As Jane encounters each person in the course of her day, they ask how
she feels and she replies, “I’m fine.” However, in the video, you see behind
the “I’m Fine” and understand the struggles in each part of her day. I really related to this video, especially
today. I’ve been having struggles both
physically and mentally with my AS lately.
It’s really starting to get me down.
Recently, I’ve been pushing through
activities and saying, I’m fine, when I’m not.
Then, when I get home, thrilled to rest, I have a bit of an emotional
breakdown. It takes a lot of emotional
energy to push through activities when you don’t feel well.

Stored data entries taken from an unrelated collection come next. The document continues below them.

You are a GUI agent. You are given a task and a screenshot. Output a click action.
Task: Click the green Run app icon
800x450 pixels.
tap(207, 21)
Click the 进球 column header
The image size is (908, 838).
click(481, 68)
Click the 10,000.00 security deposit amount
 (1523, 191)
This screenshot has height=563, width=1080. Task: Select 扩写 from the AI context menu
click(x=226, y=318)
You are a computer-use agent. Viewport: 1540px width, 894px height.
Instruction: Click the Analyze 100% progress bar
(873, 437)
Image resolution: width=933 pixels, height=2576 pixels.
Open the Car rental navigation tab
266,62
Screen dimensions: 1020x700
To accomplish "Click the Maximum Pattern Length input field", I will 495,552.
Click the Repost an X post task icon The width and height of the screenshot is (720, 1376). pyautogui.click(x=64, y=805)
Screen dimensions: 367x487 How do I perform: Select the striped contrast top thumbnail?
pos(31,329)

It’s exhausting to keep a brave smile on my
face when all I want to do is get to the comfort of my home as fast as I
can. So, pushing through activities when
I really shouldn’t be is the source of my sadness and distress.
I was talking with my husband about
all of this. We had gone out for dinner
with friends after I had a busy day.
About half-way through our meal, I really started to feel bad. I was tired, my back and hips were hurting,
and my neck felt very painful, too. But
I just sat there, trying to be as engaged as I could, looking forward to
getting home, taking some meds and going to bed. If you’ve ever seen the gif with Amy Poehler
from Parks and Recreation smiling but the caption reads, “Everything hurts and
I’m dying,”…that was me. We went home, I went straight to bed with a heating
pad and some Tylenol. I felt so
miserable that I couldn’t even talk to my husband. That’s when he truly gets worried about
me.
A few days later, I continued to
share with him how bad I felt at dinner with our friends. He said I should have let him know I wasn’t
feeling well and we could have left.
This is where is gets difficult for me.
I don’t want to be the party pooper but at the same time I need to take
care of myself. I realized from our
conversation that I really need to get better at communicating my needs. True friends will understand this about me.
Some days are more difficult than
others living with AS. I don’t feel like
doing activities sometimes. I have to
ask myself when I want to do something but then decide not to, “Is this AS or
am I depressed?” Most times, the answer
is AS. I realize I’d like to have a fun
day shopping. What stops me from going
is knowing the amount of effort it takes to walk around the mall, try on
clothes, walk back to my car, and then drive home exhausted. Recently, I’ve read there is a link between
AS and depression. That makes a lot of
sense. You’re diagnosed with a disease
you never heard of, your life changes drastically from the way you were
previously living, you try lots of different medications in hopes of returning
to your former self, and you are living with various degrees of pain and stiffness
every day. It is understandable how there
is a link between depression and AS. If I ever answer my question with, “I’m
depressed.” I know to make an
appointment with my doctor to get things checked out.
While I look on the bright side of
most things and my intent of this blog was to have a positive tone about
managing life with a chronic illness, I also feel compelled to tell you some of
the not so nice details of AS. This
week, I’ll be going for my Remicade infusion.
I hope and pray that this will be what I need to get over the hump from
my recent flare and make me feel a little bit better.